About this task:
Each line of data below must be printed exactly as written, with any pictures removed.

[Record set Boundary: Start]

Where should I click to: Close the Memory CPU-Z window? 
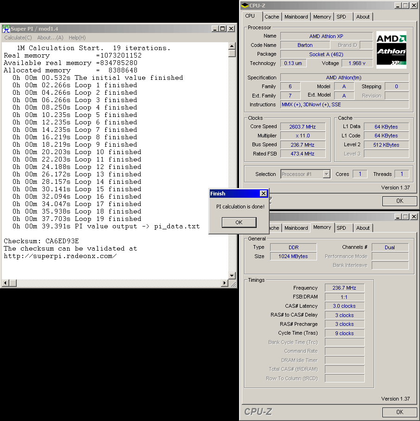tap(414, 217)
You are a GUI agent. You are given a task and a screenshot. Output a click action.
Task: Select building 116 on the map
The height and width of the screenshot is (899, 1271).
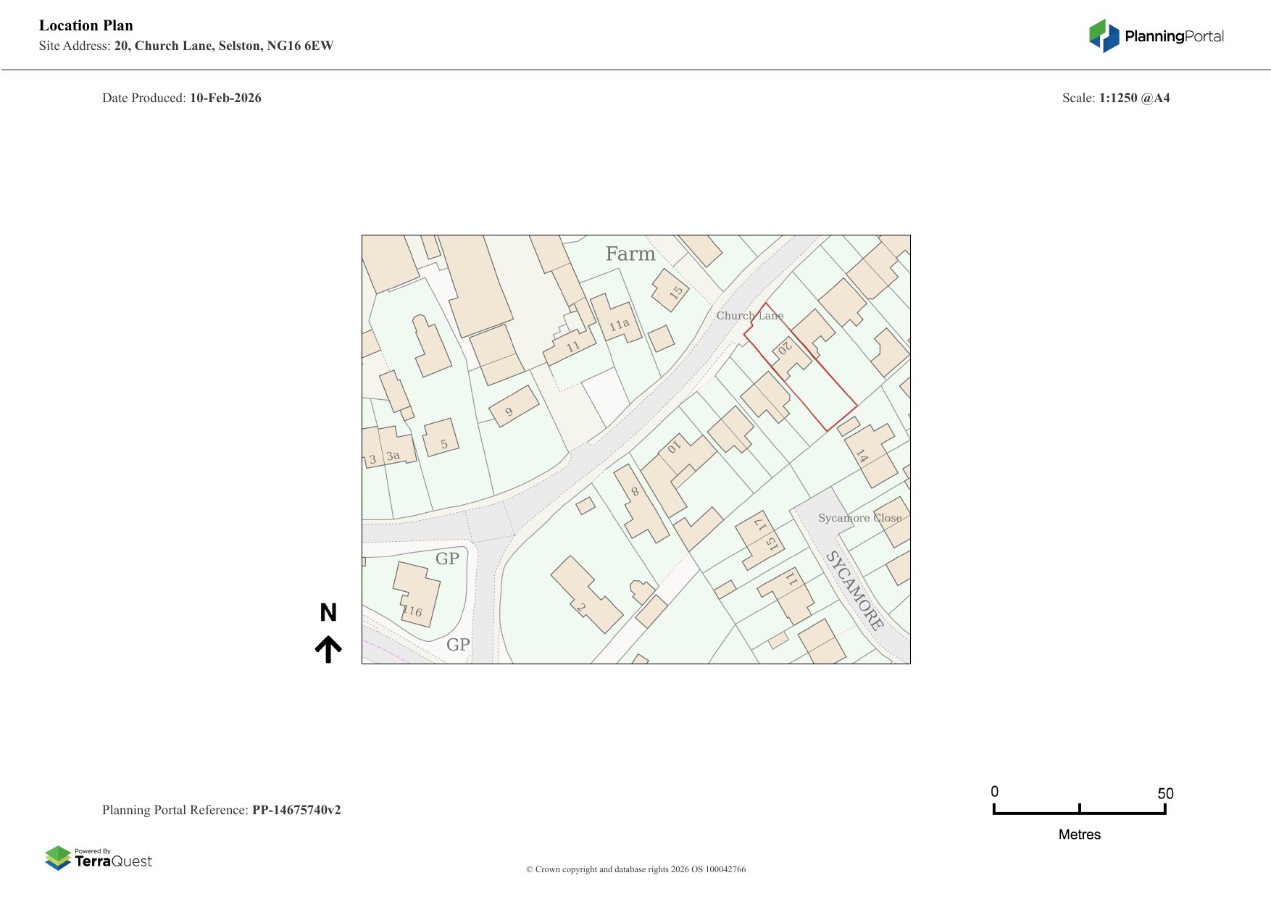[417, 594]
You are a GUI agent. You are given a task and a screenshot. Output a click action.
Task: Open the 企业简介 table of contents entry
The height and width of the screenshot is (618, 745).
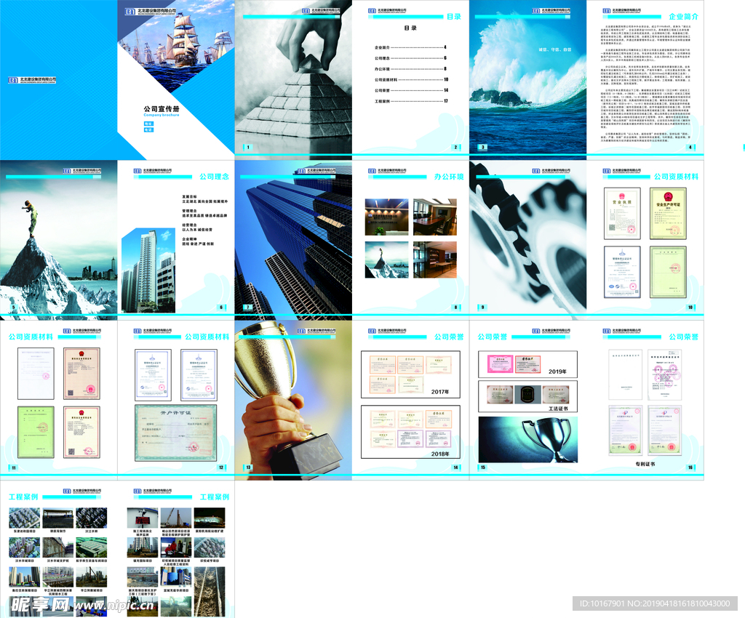pyautogui.click(x=410, y=47)
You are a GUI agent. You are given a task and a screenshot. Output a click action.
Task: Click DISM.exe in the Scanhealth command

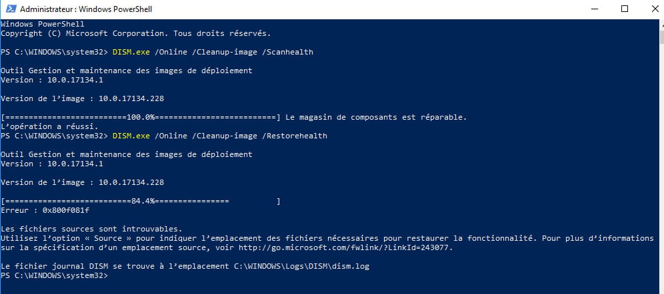(x=131, y=53)
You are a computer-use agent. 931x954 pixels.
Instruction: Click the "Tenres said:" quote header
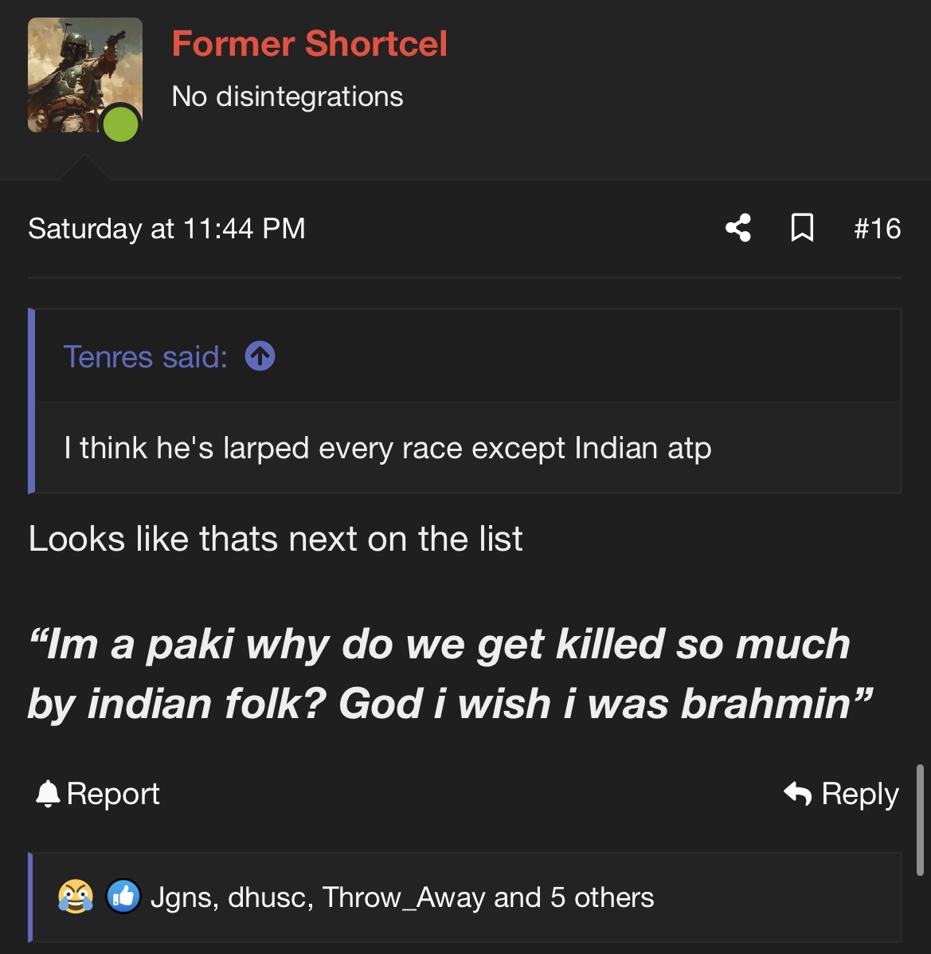145,357
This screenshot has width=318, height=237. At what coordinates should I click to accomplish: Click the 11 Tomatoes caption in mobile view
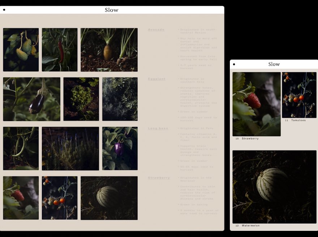[x=295, y=120]
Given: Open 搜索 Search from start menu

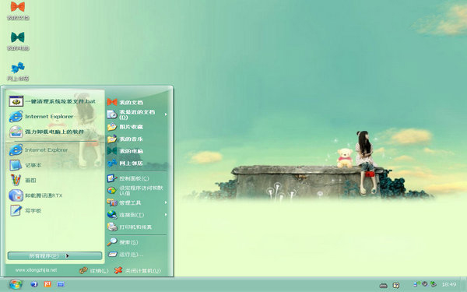Looking at the screenshot, I should (x=137, y=242).
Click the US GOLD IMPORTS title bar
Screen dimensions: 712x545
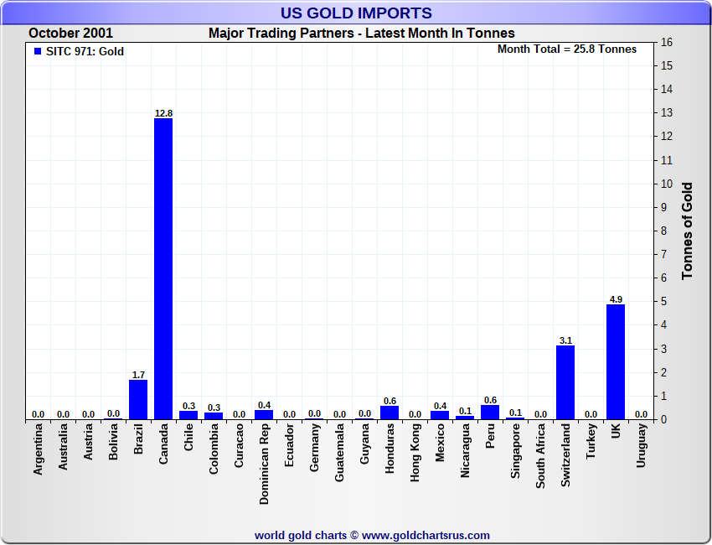[x=356, y=13]
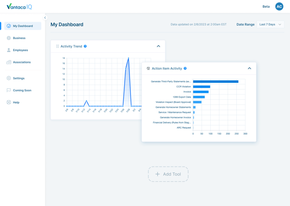Click the Vantaca IQ logo

point(19,7)
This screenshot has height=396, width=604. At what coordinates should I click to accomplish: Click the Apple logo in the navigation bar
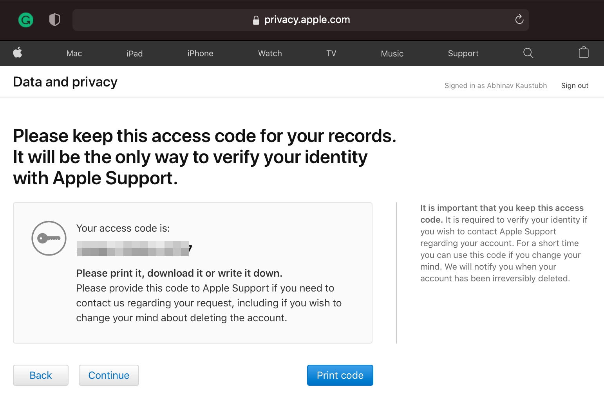click(x=18, y=53)
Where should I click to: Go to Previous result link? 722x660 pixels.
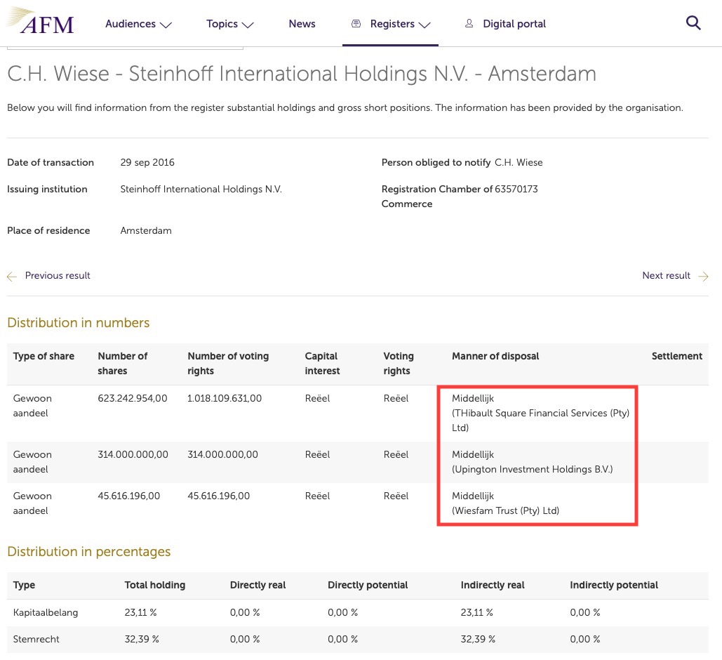pos(58,276)
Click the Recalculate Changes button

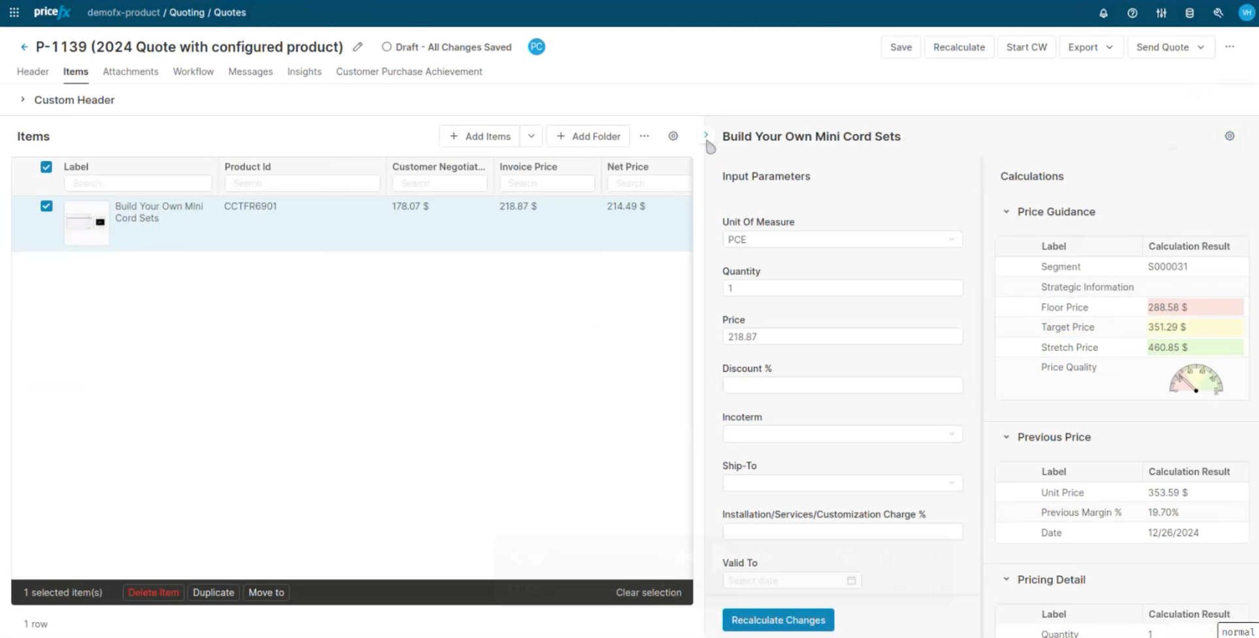pyautogui.click(x=778, y=620)
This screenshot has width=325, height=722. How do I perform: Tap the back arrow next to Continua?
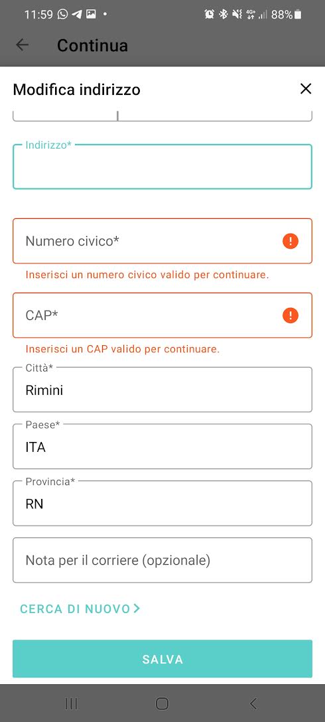pos(22,45)
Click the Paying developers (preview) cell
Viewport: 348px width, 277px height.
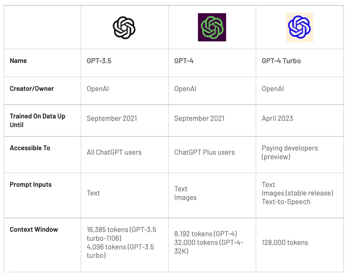click(x=290, y=152)
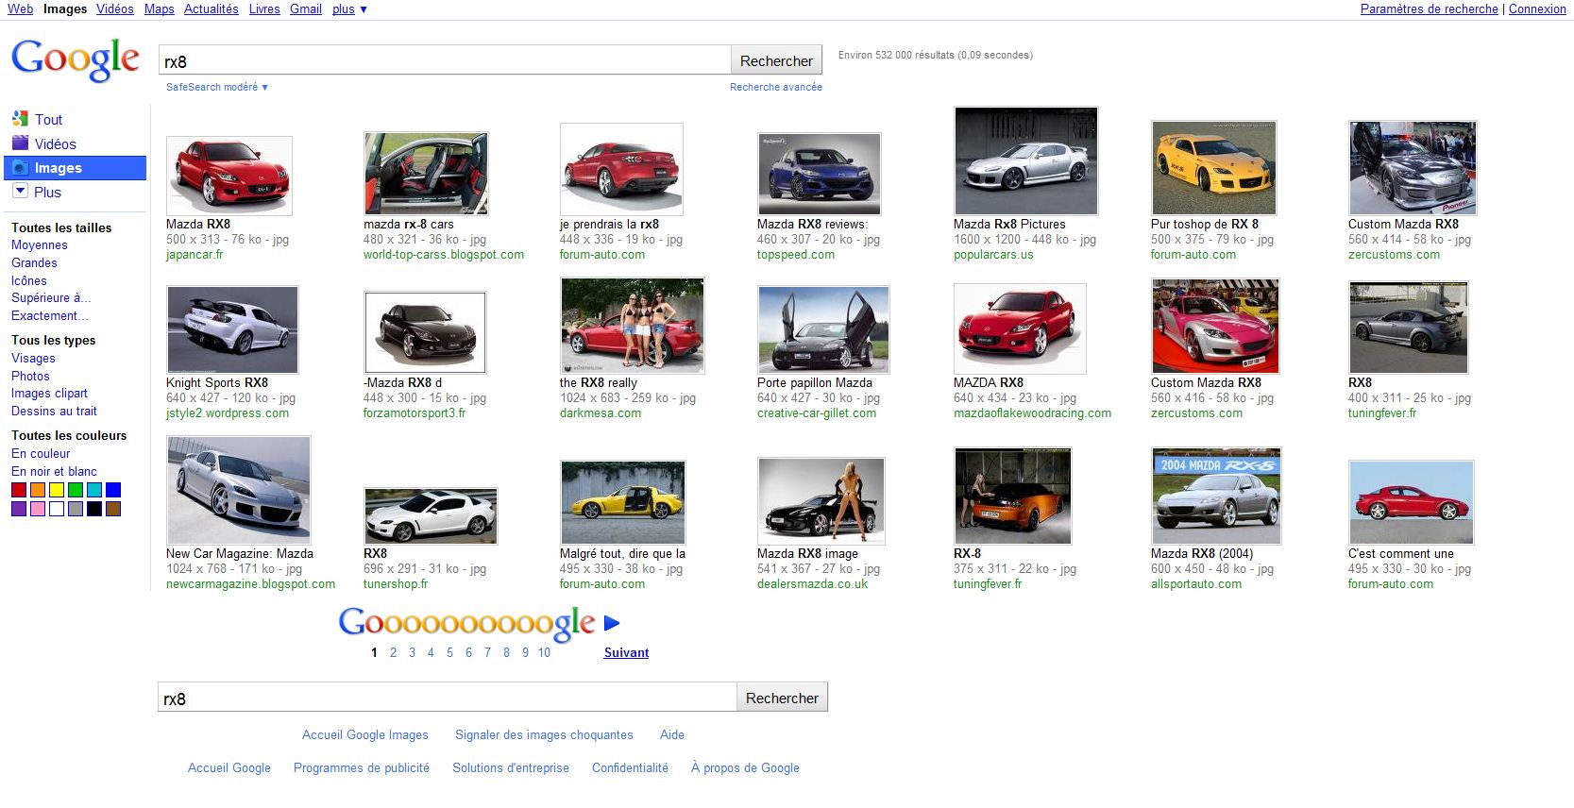
Task: Open the 2004 Mazda RX-8 silver thumbnail
Action: pyautogui.click(x=1216, y=496)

[Record set Boundary: End]

Output of the exercise:
Where should I click to: Close the Memory CPU-Z window? 
tap(414, 217)
You are a GUI agent. You are given a task and a screenshot. Output a click action.
Task: Select building 116 on the map
The height and width of the screenshot is (899, 1271).
[417, 594]
You are a GUI agent. You are given a task and a screenshot. Output a click action.
Task: Open the 企业简介 table of contents entry
The height and width of the screenshot is (618, 745).
pyautogui.click(x=410, y=47)
You are a GUI agent. You are given a task and a screenshot. Output a click action.
Task: Click DISM.exe in the Scanhealth command

(x=131, y=53)
You are a computer-use agent. 931x954 pixels.
Instruction: Click the "Tenres said:" quote header
145,357
This screenshot has width=318, height=237. At what coordinates should I click to accomplish: Click the 11 Tomatoes caption in mobile view
[x=295, y=120]
Given: Open 搜索 Search from start menu

Looking at the screenshot, I should (x=137, y=242).
Click the US GOLD IMPORTS title bar
Screen dimensions: 712x545
[x=356, y=13]
Click the Vantaca IQ logo

point(19,7)
This screenshot has height=396, width=604. At what coordinates should I click to accomplish: Click the Apple logo in the navigation bar
click(x=18, y=53)
Where should I click to: Go to Previous result link? 722x660 pixels.
pos(58,276)
Click the Recalculate Changes button

pyautogui.click(x=778, y=620)
This screenshot has width=325, height=722. How do I perform: Tap the back arrow next to Continua?
pos(22,45)
Click the Paying developers (preview) cell
Viewport: 348px width, 277px height.
click(x=290, y=152)
Task: Open the 2004 Mazda RX-8 silver thumbnail
Action: pyautogui.click(x=1216, y=496)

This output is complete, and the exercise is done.